From the first line to the last, retype the data below exactly.
Start of Input material
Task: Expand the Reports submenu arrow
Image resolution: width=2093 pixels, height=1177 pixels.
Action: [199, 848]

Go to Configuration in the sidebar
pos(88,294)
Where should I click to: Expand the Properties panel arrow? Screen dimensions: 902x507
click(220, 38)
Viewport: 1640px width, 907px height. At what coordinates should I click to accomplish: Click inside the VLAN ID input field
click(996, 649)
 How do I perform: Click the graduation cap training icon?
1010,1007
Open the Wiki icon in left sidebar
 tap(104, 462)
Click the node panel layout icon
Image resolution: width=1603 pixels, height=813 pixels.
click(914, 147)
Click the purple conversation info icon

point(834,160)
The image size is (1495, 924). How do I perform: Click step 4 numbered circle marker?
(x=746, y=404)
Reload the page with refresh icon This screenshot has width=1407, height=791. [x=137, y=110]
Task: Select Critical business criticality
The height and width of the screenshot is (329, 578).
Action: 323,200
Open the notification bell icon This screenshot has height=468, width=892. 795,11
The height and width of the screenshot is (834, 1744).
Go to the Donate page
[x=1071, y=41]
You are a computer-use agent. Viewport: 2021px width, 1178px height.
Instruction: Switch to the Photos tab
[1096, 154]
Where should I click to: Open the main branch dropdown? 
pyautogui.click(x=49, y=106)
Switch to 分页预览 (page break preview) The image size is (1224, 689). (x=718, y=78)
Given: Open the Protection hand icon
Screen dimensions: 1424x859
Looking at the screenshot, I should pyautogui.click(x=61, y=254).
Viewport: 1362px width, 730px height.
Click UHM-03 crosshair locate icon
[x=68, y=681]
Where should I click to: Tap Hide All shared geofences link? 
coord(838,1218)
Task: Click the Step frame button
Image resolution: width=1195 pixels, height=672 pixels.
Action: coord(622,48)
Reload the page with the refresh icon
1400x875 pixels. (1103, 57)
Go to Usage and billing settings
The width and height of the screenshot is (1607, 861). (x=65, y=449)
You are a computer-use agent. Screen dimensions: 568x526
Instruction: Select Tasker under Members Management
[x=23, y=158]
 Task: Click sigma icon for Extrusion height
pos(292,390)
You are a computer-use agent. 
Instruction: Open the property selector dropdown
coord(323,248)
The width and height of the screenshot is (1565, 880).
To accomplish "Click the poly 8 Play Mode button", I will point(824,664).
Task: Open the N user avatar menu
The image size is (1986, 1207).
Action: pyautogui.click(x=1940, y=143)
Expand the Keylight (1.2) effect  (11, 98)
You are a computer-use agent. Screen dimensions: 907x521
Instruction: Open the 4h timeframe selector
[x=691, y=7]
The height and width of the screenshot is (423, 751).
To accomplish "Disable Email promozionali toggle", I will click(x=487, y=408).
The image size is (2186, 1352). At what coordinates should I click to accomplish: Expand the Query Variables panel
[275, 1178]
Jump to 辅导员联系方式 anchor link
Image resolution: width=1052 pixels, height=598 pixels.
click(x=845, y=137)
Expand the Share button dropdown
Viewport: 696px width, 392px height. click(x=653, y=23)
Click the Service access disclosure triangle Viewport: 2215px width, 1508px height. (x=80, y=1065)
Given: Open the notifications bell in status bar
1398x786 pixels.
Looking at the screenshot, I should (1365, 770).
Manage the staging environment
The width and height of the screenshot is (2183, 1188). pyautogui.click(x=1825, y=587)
End of Input material
* _Solution_:
Task: Expand the Reports submenu arrow
Image resolution: width=2093 pixels, height=1177 pixels.
Action: [199, 848]

Go to Configuration in the sidebar
pos(88,294)
Where should I click to: Expand the Properties panel arrow? Screen dimensions: 902x507
click(220, 38)
Viewport: 1640px width, 907px height. At what coordinates should I click to accomplish: Click inside the VLAN ID input field
click(996, 649)
 How do I perform: Click the graduation cap training icon?
1010,1007
Open the Wiki icon in left sidebar
 tap(104, 462)
Click the node panel layout icon
Image resolution: width=1603 pixels, height=813 pixels.
click(914, 147)
Click the purple conversation info icon

point(834,160)
The image size is (1495, 924). How do I perform: Click step 4 numbered circle marker?
(x=746, y=404)
Reload the page with refresh icon This screenshot has width=1407, height=791. [x=137, y=110]
Task: Select Critical business criticality
The height and width of the screenshot is (329, 578).
Action: 323,200
Open the notification bell icon This screenshot has height=468, width=892. 795,11
The height and width of the screenshot is (834, 1744).
Go to the Donate page
[x=1071, y=41]
You are a computer-use agent. Viewport: 2021px width, 1178px height.
Instruction: Switch to the Photos tab
[1096, 154]
Where should I click to: Open the main branch dropdown? 
pyautogui.click(x=49, y=106)
Switch to 分页预览 (page break preview) The image size is (1224, 689). (x=718, y=78)
Given: Open the Protection hand icon
Screen dimensions: 1424x859
Looking at the screenshot, I should pyautogui.click(x=61, y=254).
Viewport: 1362px width, 730px height.
Click UHM-03 crosshair locate icon
[x=68, y=681]
Where should I click to: Tap Hide All shared geofences link? 
coord(838,1218)
Task: Click the Step frame button
Image resolution: width=1195 pixels, height=672 pixels.
Action: coord(622,48)
Reload the page with the refresh icon
1400x875 pixels. (1103, 57)
Go to Usage and billing settings
The width and height of the screenshot is (1607, 861). (x=65, y=449)
You are a computer-use agent. Screen dimensions: 568x526
Instruction: Select Tasker under Members Management
[x=23, y=158]
 Task: Click sigma icon for Extrusion height
pos(292,390)
You are a computer-use agent. 
Instruction: Open the property selector dropdown
coord(323,248)
The width and height of the screenshot is (1565, 880).
To accomplish "Click the poly 8 Play Mode button", I will point(824,664).
Task: Open the N user avatar menu
The image size is (1986, 1207).
Action: pyautogui.click(x=1940, y=143)
Expand the Keylight (1.2) effect  (11, 98)
You are a computer-use agent. Screen dimensions: 907x521
Instruction: Open the 4h timeframe selector
[x=691, y=7]
The height and width of the screenshot is (423, 751).
To accomplish "Disable Email promozionali toggle", I will click(x=487, y=408).
The image size is (2186, 1352). At what coordinates should I click to accomplish: Expand the Query Variables panel
[275, 1178]
Jump to 辅导员联系方式 anchor link
Image resolution: width=1052 pixels, height=598 pixels.
click(x=845, y=137)
Expand the Share button dropdown
Viewport: 696px width, 392px height. click(x=653, y=23)
Click the Service access disclosure triangle Viewport: 2215px width, 1508px height. (x=80, y=1065)
Given: Open the notifications bell in status bar
1398x786 pixels.
Looking at the screenshot, I should (1365, 770).
Manage the staging environment
The width and height of the screenshot is (2183, 1188). pyautogui.click(x=1825, y=587)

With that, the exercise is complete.